---------- PAGE TEXT
Histopathology was used to examine the changes in the lung tissue of the mice in each group. The lungs of the untreated infected mice showed serious acute injury, which was characterized by congestion and edema in the interstitial area and a large amount of inflammatory cell infiltration. After treatment with 50 mg/kg bioA, the inflammatory symptoms and inflammatory cell infiltration were significantly reduced (Fig. 5E). In short, these results indicated that bioA protected mice from a lethal S. aureus challenge in vivo.
--------------------
---------- SOURCE INFORMATION
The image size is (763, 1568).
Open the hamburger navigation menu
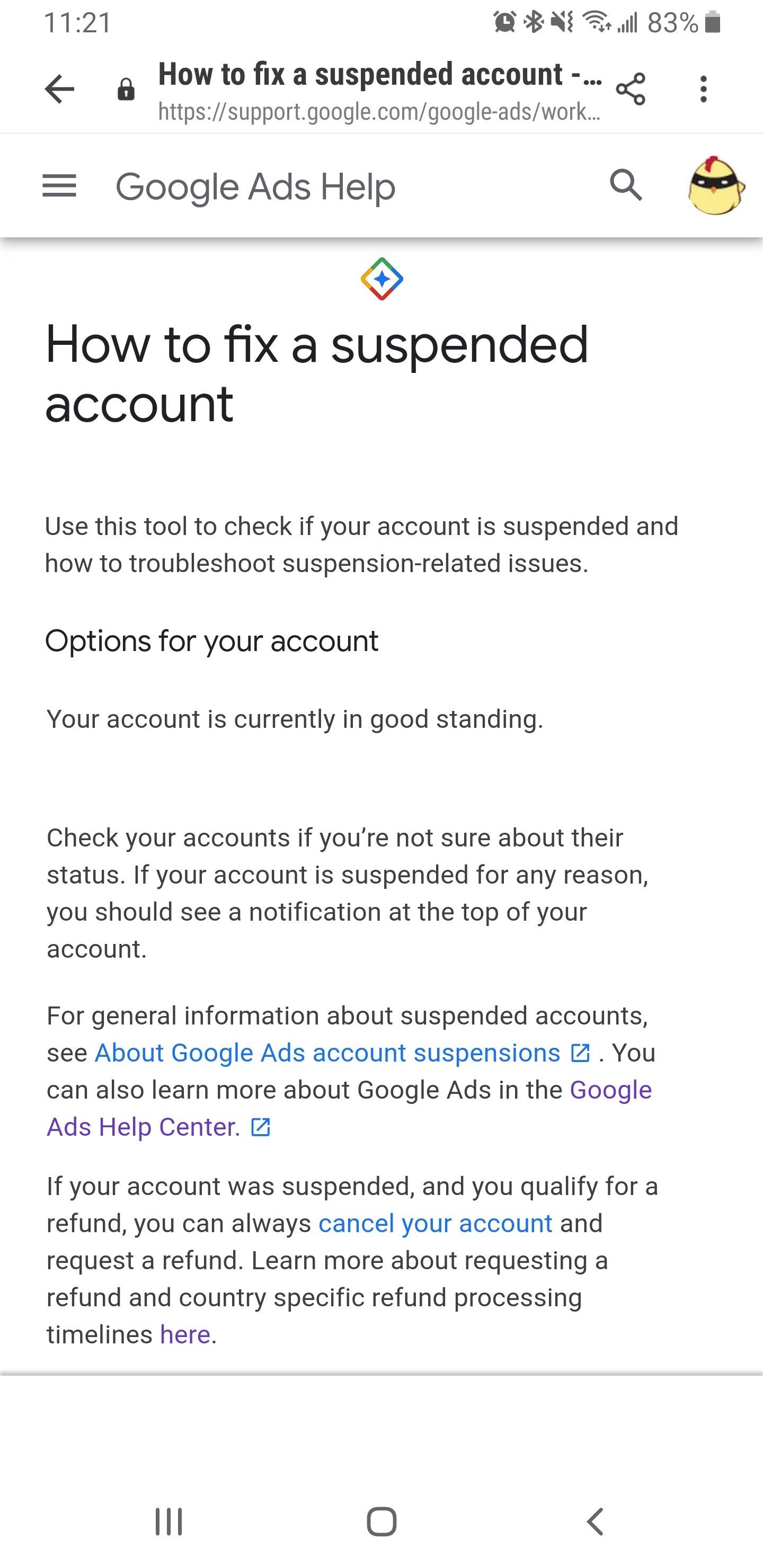[59, 185]
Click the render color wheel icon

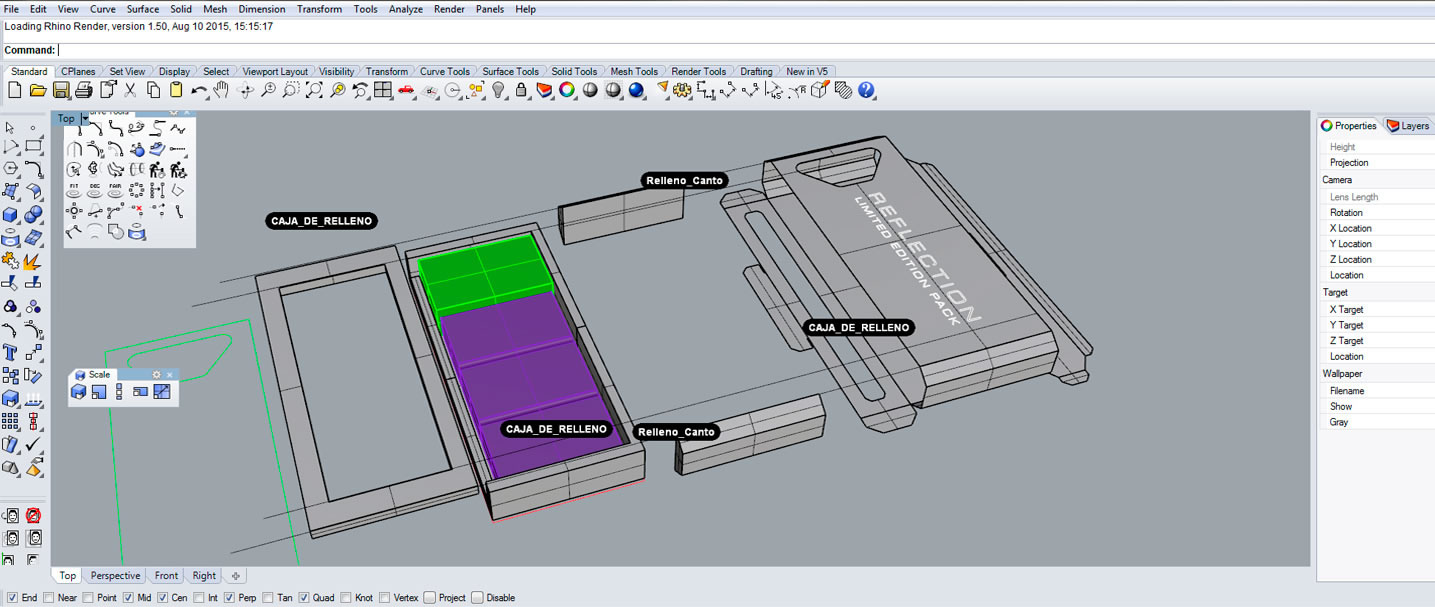click(567, 90)
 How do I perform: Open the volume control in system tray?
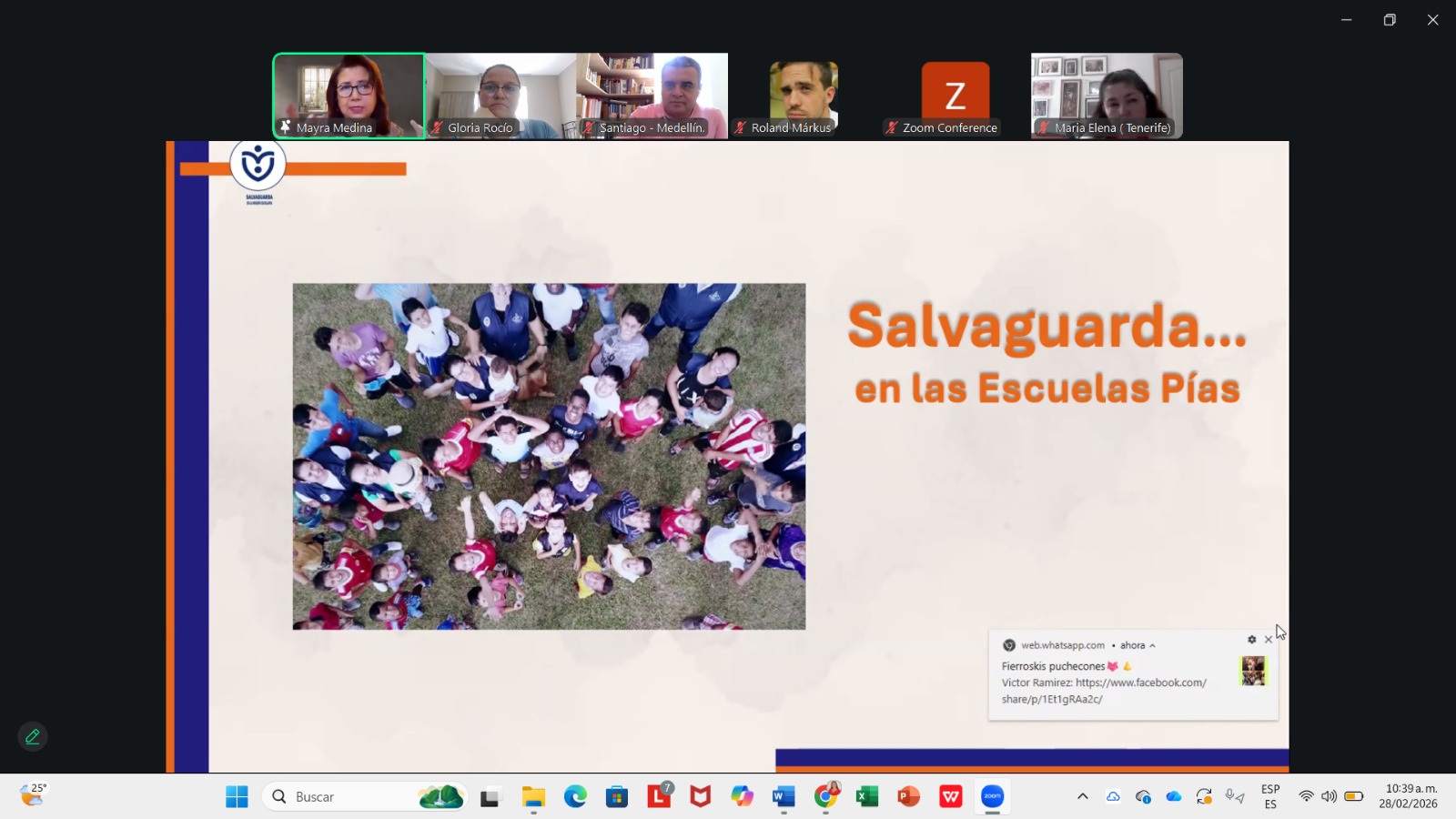[1330, 797]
--------------------
● **PROBLEM DETAILS**
Print the section of the lung histopathology passage starting with "Histopathology was used" and going on through "challenge in vivo.", reproducing it word for word.

● **RESULT FOR THIS TASK**
Histopathology was used to examine the changes in the lung tissue of the mice in each group. The lungs of the untreated infected mice showed serious acute injury, which was characterized by congestion and edema in the interstitial area and a large amount of inflammatory cell infiltration. After treatment with 50 mg/kg bioA, the inflammatory symptoms and inflammatory cell infiltration were significantly reduced (Fig. 5E). In short, these results indicated that bioA protected mice from a lethal S. aureus challenge in vivo.